* **Quoted passage**
+ + + + +

Lin Chaopan (, born 27 August 1995) is a Chinese artistic gymnast. He competed in the 2016 Summer Olympics in Rio de Janeiro, as well as the 2020 Summer Olympics in Tokyo, Japan.

Personal life 
Lin was born 27 August 1995 in Jinjiang, China. He started gymnastics at age five in Quanzhou, China after being scouting by coach Shi Boping.

Lin has received two awards. The General Administration of Sport of China named him an Elite Athlete of International Class in 2014 and presented him the Sports Medal of Honour in 2016.

Lin studied coaching at Beijing Sport University.

Career

2013 
Lin made his World Championships debut at the 2013 World Artistic Gymnastics Championships in Antwerp, Belgium. In the parallel bars final, he won the gold with a score of 15.666. He also placed eighth at the horizontal bar final and ninth in the Individual All-Around.

2014 
Lin was selected to compete at the 2014 World Artistic Gymnastics Championships in Nanning, China where he helped China win team gold. Lin failed to qualify for any individual finals.

2015 
Lin competed at World Championships in Glasgow, Great Britain, where his team placed third. He failed to qualify for any individual finals.

2016 
At the 2016 Chinese Gymnastics Championships he won all-around, parallel bars and floor gold.

Lin competed at the 2016 Olympic Games in Rio de Janeiro, Brazil, where his team placed third.

+ + + + +

* **Recorded data**
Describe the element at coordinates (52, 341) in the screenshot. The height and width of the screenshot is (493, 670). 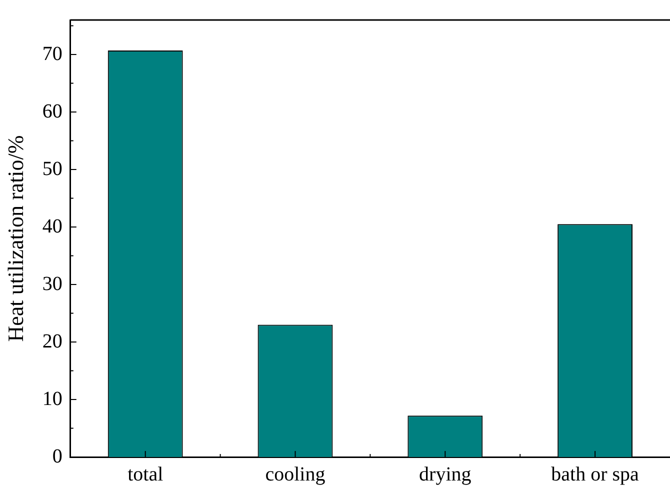
I see `y-tick-label: 20` at that location.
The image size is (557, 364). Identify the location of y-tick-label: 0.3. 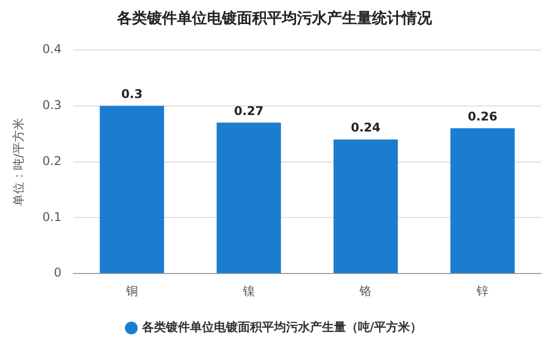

+ + + + +

* **Required action 1**
Shorten the paragraph of the Lin Chaopan article that begins "Lin has received two awards" into a brief bulleted list that keeps its main facts.
* **Required action 2**
According to the Lin Chaopan article, what score earned him gold in the parallel bars final at the 2013 World Championships?
* **Required action 3**
Rewrite the Lin Chaopan article from "Lin has received" up to and including "He failed to qualify for any individual finals.", putting "Ghent" in place of "Antwerp".

* **Exercise response 1**
- Lin has two awards, both from the General Administration of Sport of China.
- 2014: named an Elite Athlete of International Class.
- 2016: Sports Medal of Honour.

* **Exercise response 2**
15.666

* **Exercise response 3**
Lin has received two awards. The General Administration of Sport of China named him an Elite Athlete of International Class in 2014 and presented him the Sports Medal of Honour in 2016.

Lin studied coaching at Beijing Sport University.

Career

2013 
Lin made his World Championships debut at the 2013 World Artistic Gymnastics Championships in Ghent, Belgium. In the parallel bars final, he won the gold with a score of 15.666. He also placed eighth at the horizontal bar final and ninth in the Individual All-Around.

2014 
Lin was selected to compete at the 2014 World Artistic Gymnastics Championships in Nanning, China where he helped China win team gold. Lin failed to qualify for any individual finals.

2015 
Lin competed at World Championships in Glasgow, Great Britain, where his team placed third. He failed to qualify for any individual finals.